**Action item:**
Write out each record a second time, exactly.

**Entries provided:**

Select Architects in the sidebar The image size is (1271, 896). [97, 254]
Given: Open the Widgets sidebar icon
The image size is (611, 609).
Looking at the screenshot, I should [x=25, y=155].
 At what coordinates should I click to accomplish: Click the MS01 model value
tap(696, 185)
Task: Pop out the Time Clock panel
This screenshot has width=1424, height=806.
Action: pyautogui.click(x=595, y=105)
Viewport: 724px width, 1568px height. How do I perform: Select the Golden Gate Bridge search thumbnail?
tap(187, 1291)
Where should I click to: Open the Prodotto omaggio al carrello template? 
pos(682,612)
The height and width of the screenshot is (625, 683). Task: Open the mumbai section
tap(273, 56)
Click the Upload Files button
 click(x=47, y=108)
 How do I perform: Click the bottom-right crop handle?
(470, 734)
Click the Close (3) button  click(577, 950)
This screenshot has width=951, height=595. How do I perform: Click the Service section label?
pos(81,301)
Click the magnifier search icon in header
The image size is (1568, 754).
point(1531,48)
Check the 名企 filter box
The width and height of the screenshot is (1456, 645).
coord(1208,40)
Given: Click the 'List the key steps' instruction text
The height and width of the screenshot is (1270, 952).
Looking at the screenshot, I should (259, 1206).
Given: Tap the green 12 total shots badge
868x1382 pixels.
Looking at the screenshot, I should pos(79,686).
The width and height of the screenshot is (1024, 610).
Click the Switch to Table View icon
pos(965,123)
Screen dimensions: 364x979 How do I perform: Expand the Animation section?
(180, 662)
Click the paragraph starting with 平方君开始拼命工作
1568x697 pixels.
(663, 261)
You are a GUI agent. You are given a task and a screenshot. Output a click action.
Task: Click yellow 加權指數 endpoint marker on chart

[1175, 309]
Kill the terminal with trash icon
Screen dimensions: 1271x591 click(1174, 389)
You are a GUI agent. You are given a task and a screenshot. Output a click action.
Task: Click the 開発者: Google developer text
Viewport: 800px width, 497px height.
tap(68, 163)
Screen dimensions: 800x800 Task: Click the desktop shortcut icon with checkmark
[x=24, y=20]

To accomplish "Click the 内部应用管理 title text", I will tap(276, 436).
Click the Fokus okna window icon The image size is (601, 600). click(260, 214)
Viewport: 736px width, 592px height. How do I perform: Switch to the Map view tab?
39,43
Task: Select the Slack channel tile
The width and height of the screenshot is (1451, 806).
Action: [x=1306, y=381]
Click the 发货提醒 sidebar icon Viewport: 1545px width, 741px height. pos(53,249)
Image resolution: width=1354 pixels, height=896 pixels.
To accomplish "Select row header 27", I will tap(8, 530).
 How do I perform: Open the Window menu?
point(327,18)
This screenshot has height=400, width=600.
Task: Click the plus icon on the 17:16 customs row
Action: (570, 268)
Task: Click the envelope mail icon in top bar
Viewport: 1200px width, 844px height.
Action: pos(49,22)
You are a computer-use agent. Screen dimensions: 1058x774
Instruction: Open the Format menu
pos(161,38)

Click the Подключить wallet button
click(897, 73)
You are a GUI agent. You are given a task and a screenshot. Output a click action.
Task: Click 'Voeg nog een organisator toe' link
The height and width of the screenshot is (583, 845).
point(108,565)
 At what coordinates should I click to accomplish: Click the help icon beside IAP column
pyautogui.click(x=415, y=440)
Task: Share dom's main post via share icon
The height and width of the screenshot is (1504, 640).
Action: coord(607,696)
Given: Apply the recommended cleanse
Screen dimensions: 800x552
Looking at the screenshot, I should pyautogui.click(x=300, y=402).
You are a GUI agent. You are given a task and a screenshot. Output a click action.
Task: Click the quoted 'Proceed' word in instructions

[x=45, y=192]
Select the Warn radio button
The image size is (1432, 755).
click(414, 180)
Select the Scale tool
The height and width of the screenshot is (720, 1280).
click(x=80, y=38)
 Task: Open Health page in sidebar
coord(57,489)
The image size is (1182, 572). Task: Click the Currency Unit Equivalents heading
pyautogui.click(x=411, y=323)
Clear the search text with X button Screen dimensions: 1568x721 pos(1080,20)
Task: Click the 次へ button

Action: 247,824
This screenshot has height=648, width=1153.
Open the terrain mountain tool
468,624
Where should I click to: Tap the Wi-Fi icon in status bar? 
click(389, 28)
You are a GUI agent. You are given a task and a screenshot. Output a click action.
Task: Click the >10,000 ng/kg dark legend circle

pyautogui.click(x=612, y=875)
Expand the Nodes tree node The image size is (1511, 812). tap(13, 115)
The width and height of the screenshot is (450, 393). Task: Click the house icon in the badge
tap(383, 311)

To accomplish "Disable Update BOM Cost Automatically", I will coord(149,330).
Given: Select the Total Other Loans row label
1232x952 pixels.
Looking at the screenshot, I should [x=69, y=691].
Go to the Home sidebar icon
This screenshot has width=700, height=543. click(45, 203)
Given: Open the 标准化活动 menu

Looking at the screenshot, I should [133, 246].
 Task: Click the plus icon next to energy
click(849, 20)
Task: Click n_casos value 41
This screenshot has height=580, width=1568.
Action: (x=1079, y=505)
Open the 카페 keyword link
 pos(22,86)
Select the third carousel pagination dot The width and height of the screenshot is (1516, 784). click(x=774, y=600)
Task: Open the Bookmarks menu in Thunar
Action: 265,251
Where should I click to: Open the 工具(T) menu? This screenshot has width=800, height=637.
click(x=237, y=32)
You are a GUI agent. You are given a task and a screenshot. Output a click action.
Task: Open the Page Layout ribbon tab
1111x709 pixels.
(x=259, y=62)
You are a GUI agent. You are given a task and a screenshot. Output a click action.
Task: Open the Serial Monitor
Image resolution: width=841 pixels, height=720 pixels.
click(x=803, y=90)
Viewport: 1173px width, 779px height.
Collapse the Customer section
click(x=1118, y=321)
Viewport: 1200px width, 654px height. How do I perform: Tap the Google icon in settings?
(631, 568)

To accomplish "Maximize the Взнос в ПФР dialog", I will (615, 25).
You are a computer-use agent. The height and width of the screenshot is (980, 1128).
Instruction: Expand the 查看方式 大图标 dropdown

**Final answer:**
Select Architects in the sidebar The image size is (1271, 896). [97, 254]
Given: Open the Widgets sidebar icon
The image size is (611, 609).
Looking at the screenshot, I should [x=25, y=155].
 At what coordinates should I click to accomplish: Click the MS01 model value
tap(696, 185)
Task: Pop out the Time Clock panel
This screenshot has width=1424, height=806.
Action: pyautogui.click(x=595, y=105)
Viewport: 724px width, 1568px height. How do I perform: Select the Golden Gate Bridge search thumbnail?
tap(187, 1291)
Where should I click to: Open the Prodotto omaggio al carrello template? 
pos(682,612)
The height and width of the screenshot is (625, 683). Task: Open the mumbai section
tap(273, 56)
Click the Upload Files button
 click(x=47, y=108)
 How do I perform: Click the bottom-right crop handle?
(470, 734)
Click the Close (3) button  click(577, 950)
This screenshot has width=951, height=595. How do I perform: Click the Service section label?
pos(81,301)
Click the magnifier search icon in header
The image size is (1568, 754).
point(1531,48)
Check the 名企 filter box
The width and height of the screenshot is (1456, 645).
coord(1208,40)
Given: Click the 'List the key steps' instruction text
The height and width of the screenshot is (1270, 952).
Looking at the screenshot, I should (259, 1206).
Given: Tap the green 12 total shots badge
868x1382 pixels.
Looking at the screenshot, I should pos(79,686).
The width and height of the screenshot is (1024, 610).
Click the Switch to Table View icon
pos(965,123)
Screen dimensions: 364x979 How do I perform: Expand the Animation section?
(180, 662)
Click the paragraph starting with 平方君开始拼命工作
1568x697 pixels.
(663, 261)
You are a GUI agent. You are given a task and a screenshot. Output a click action.
Task: Click yellow 加權指數 endpoint marker on chart

[1175, 309]
Kill the terminal with trash icon
Screen dimensions: 1271x591 click(1174, 389)
You are a GUI agent. You are given a task and a screenshot. Output a click action.
Task: Click the 開発者: Google developer text
Viewport: 800px width, 497px height.
tap(68, 163)
Screen dimensions: 800x800 Task: Click the desktop shortcut icon with checkmark
[x=24, y=20]

To accomplish "Click the 内部应用管理 title text", I will tap(276, 436).
Click the Fokus okna window icon The image size is (601, 600). click(260, 214)
Viewport: 736px width, 592px height. How do I perform: Switch to the Map view tab?
39,43
Task: Select the Slack channel tile
The width and height of the screenshot is (1451, 806).
Action: [x=1306, y=381]
Click the 发货提醒 sidebar icon Viewport: 1545px width, 741px height. pos(53,249)
Image resolution: width=1354 pixels, height=896 pixels.
To accomplish "Select row header 27", I will tap(8, 530).
 How do I perform: Open the Window menu?
point(327,18)
This screenshot has height=400, width=600.
Task: Click the plus icon on the 17:16 customs row
Action: (570, 268)
Task: Click the envelope mail icon in top bar
Viewport: 1200px width, 844px height.
Action: pos(49,22)
You are a computer-use agent. Screen dimensions: 1058x774
Instruction: Open the Format menu
pos(161,38)

Click the Подключить wallet button
click(897, 73)
You are a GUI agent. You are given a task and a screenshot. Output a click action.
Task: Click 'Voeg nog een organisator toe' link
The height and width of the screenshot is (583, 845).
point(108,565)
 At what coordinates should I click to accomplish: Click the help icon beside IAP column
pyautogui.click(x=415, y=440)
Task: Share dom's main post via share icon
The height and width of the screenshot is (1504, 640).
Action: coord(607,696)
Given: Apply the recommended cleanse
Screen dimensions: 800x552
Looking at the screenshot, I should pyautogui.click(x=300, y=402).
You are a GUI agent. You are given a task and a screenshot. Output a click action.
Task: Click the quoted 'Proceed' word in instructions

[x=45, y=192]
Select the Warn radio button
The image size is (1432, 755).
click(414, 180)
Select the Scale tool
The height and width of the screenshot is (720, 1280).
click(x=80, y=38)
 Task: Open Health page in sidebar
coord(57,489)
The image size is (1182, 572). Task: Click the Currency Unit Equivalents heading
pyautogui.click(x=411, y=323)
Clear the search text with X button Screen dimensions: 1568x721 pos(1080,20)
Task: Click the 次へ button

Action: 247,824
This screenshot has height=648, width=1153.
Open the terrain mountain tool
468,624
Where should I click to: Tap the Wi-Fi icon in status bar? 
click(389, 28)
You are a GUI agent. You are given a task and a screenshot. Output a click action.
Task: Click the >10,000 ng/kg dark legend circle

pyautogui.click(x=612, y=875)
Expand the Nodes tree node The image size is (1511, 812). tap(13, 115)
The width and height of the screenshot is (450, 393). Task: Click the house icon in the badge
tap(383, 311)

To accomplish "Disable Update BOM Cost Automatically", I will coord(149,330).
Given: Select the Total Other Loans row label
1232x952 pixels.
Looking at the screenshot, I should [x=69, y=691].
Go to the Home sidebar icon
This screenshot has width=700, height=543. click(45, 203)
Given: Open the 标准化活动 menu

Looking at the screenshot, I should [133, 246].
 Task: Click the plus icon next to energy
click(849, 20)
Task: Click n_casos value 41
This screenshot has height=580, width=1568.
Action: (x=1079, y=505)
Open the 카페 keyword link
 pos(22,86)
Select the third carousel pagination dot The width and height of the screenshot is (1516, 784). click(x=774, y=600)
Task: Open the Bookmarks menu in Thunar
Action: 265,251
Where should I click to: Open the 工具(T) menu? This screenshot has width=800, height=637.
click(x=237, y=32)
You are a GUI agent. You are given a task and a screenshot. Output a click action.
Task: Open the Page Layout ribbon tab
1111x709 pixels.
(x=259, y=62)
You are a GUI agent. You are given a task and a screenshot. Output a click action.
Task: Open the Serial Monitor
Image resolution: width=841 pixels, height=720 pixels.
click(x=803, y=90)
Viewport: 1173px width, 779px height.
Collapse the Customer section
click(x=1118, y=321)
Viewport: 1200px width, 654px height. How do I perform: Tap the Google icon in settings?
(631, 568)

To accomplish "Maximize the Взнос в ПФР dialog", I will (615, 25).
You are a computer-use agent. The height and width of the screenshot is (980, 1128).
Instruction: Expand the 查看方式 大图标 dropdown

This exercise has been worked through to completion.